Exposure to hyperoxia decreases the expression of vascular endothelial growth factor and its receptors in adult rat lungs

Abstract

Exposure to high levels of inspired oxygen leads to respiratory failure and death in many animal models. Endothelial cell death is an early finding, before the onset of respiratory failure. Vascular endothelial growth factor (VEGF) is highly expressed in the lungs of adult animals. In the present study, adult Sprague-Dawley rats were exposed to >95% FiO2 for 24 or 48 hours.
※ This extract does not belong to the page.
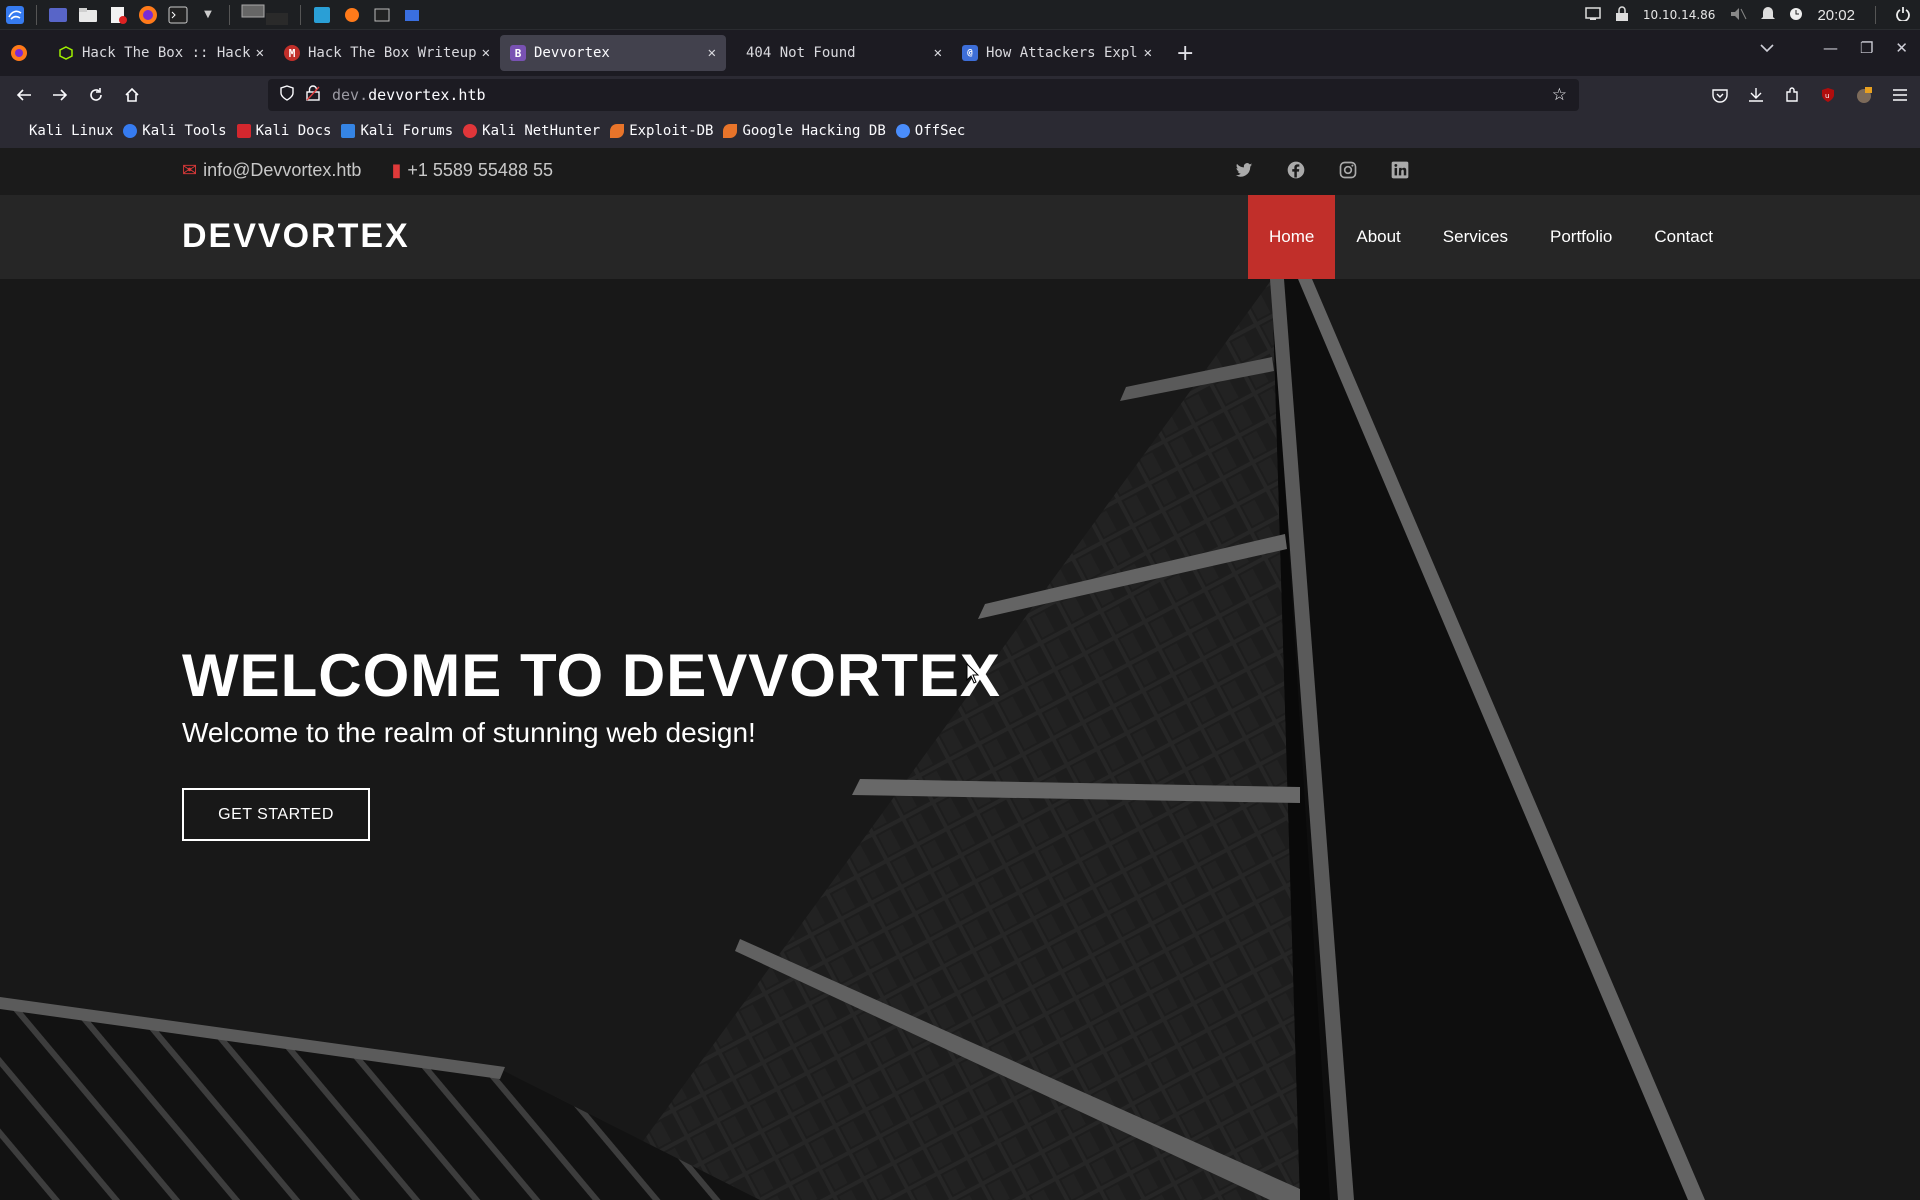  I want to click on screen-icon, so click(1593, 15).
Northern blot analysis revealed a marked reduction in VEGF mRNA abundance by 24 hours, which decreased to less than 50% of control by 48 hours. In situ hybridization revealed that VEGF was highly expressed in distal airway epithelial cells in controls but disappeared in the oxygen-exposed animals. Immunohistochemistry and Western blot analyses demonstrated that VEGF protein was decreased at 48 hours. TUNEL staining demonstrated the presence of apoptotic cells coincident with the decline in VEGF. Abundance of VEGF receptor mRNAs (Flt-1 and KDR/Flk) decreased in the late time points of the study (48 hours), possibly secondary to the loss of endothelial cells. We speculate that VEGF functions as a survival factor in the normal adult rat lung, and its loss during hyperoxia contributes to the pathophysiology of oxygen-induced lung damage.

Figure 1.

Northern blot analysis of VEGF mRNA from rat lung tissue. VEGF was expressed in control tissue and significantly decreased after exposure to hyperoxia (10 μg of total mRNA per lane). C, control; 24, 24 hours >95% FiO₂; 48, 48 hours >95% FiO₂.

Figure 2.

In situ hybridization for VEGF mRNA using digoxigenin-labeled probes. A: Control. Multiple positively stained cells (arrowheads) are seen in the distal airway epithelium. B: Exposure for 24 hours of >95% FiO₂. Only a few positive cells are seen compared with control tissue. C: Exposure for 48 hours of >95% FiO₂. VEGF mRNA expression can no longer be identified. Magnification, ×200.

Figure 3.

RNAse protection assay using VEGF₁₈₈ riboprobe showed a similar distribution of protected bands of 564, 341, and 151 bp in RNA from lung tissue of both control animals and animals exposed to 24 or 48 hours of >95% FiO₂. These bands are consistent with the presence of VEGF₁₈₈, VEGF₁₆₄, and possibly VEGF₁₂₀.

Figure 4.

Immunohistochemistry for VEGF protein. A and B: Control. VEGF immunoreactivity was seen in bronchial and distal epithelial cells. Magnification, ×200 (A) and ×1000 (B). C and D: Exposure for 48 hours to >95% FiO₂. No immunoreactivity in bronchial or distal epithelium. Magnification, ×200 (C) and ×1000 (D). E: TUNEL stain for apoptosis. Positive apoptotic staining is indicated by arrow. Magnification, ×1000. a, airway; v, vessel.

Figure 5.

Summary of Northern blot analyses showing the relative abundance of Flt-1 mRNA in lung tissue from animals exposed to >95% FiO₂ for 24 or 48 hours (24h and 48h, respectively) compared with mRNA from lung tissue of control animals (C). Results were corrected for loading and normalized to control. There was a greater than 50% reduction in Flt-1 mRNA after 48 hours of exposure to hyperoxia. n = 6; *P < 0.05.

Figure 6.

Summary of Northern blot analyses showing the relative abundance of KDR/Flk mRNA in lung tissue from animals exposed to >95% FiO₂ for 24 or 48 hours (24h and 48h, respectively) compared with mRNA from lung of control animals (C). Results were corrected for loading and normalized to control. After 48 hours of exposure to hyperoxia, KDR/Flk mRNA was reduced to 58% of control value. n = 6; *P < 0.05.